[[ Supplied entries, beginning ]]

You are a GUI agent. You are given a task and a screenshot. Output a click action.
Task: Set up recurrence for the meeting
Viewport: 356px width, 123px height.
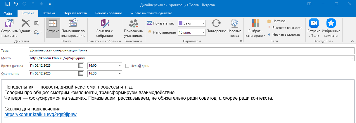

[[ Supplied entries, end ]]
[[ Supplied entries, beginning ]]

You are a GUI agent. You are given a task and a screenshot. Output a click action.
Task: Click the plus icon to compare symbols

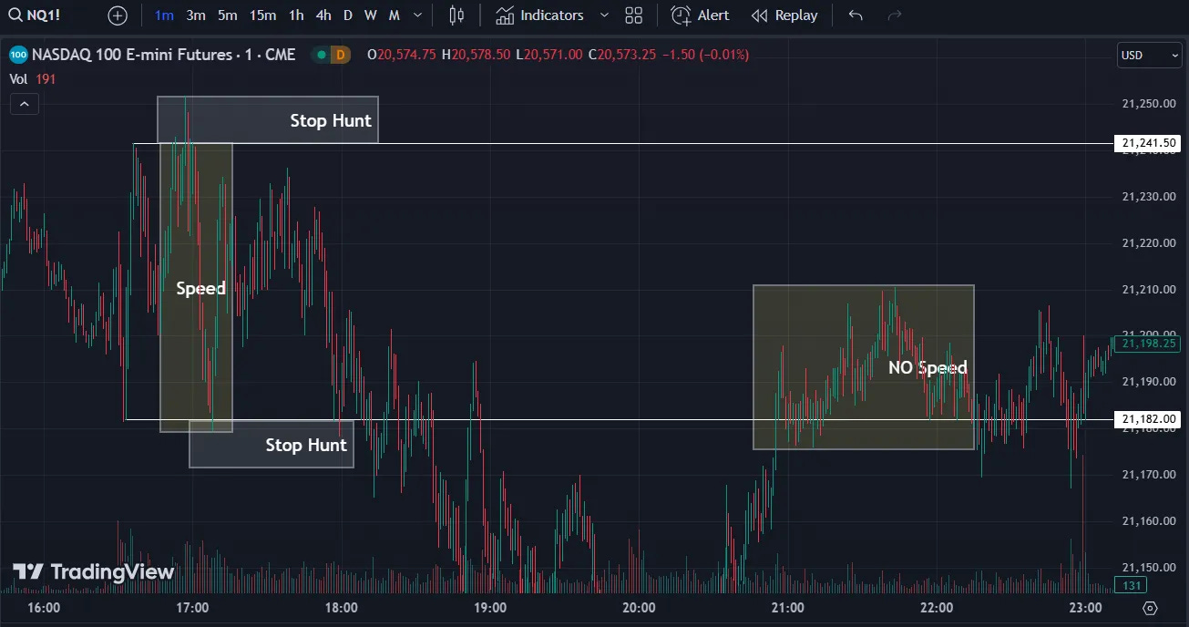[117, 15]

[[ Supplied entries, end ]]
[[ Supplied entries, beginning ]]

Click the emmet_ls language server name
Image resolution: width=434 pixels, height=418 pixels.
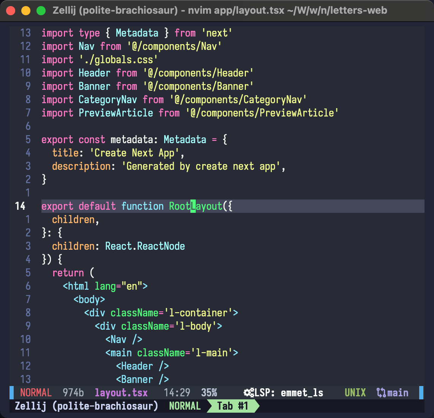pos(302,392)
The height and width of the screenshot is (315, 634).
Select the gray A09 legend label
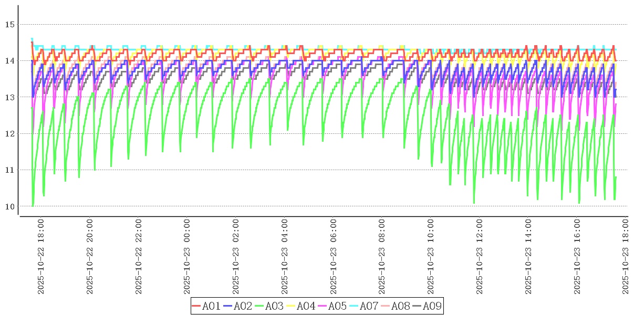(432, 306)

[[ Supplied entries, end ]]

Task. In the records above, find the line with "Task: Set up recurrence for the meeting"; write out exactly that line and each one after it, stopping after the line with "Viewport: 356px width, 123px height.".

Solution below.
Task: Set up recurrence for the meeting
Viewport: 356px width, 123px height.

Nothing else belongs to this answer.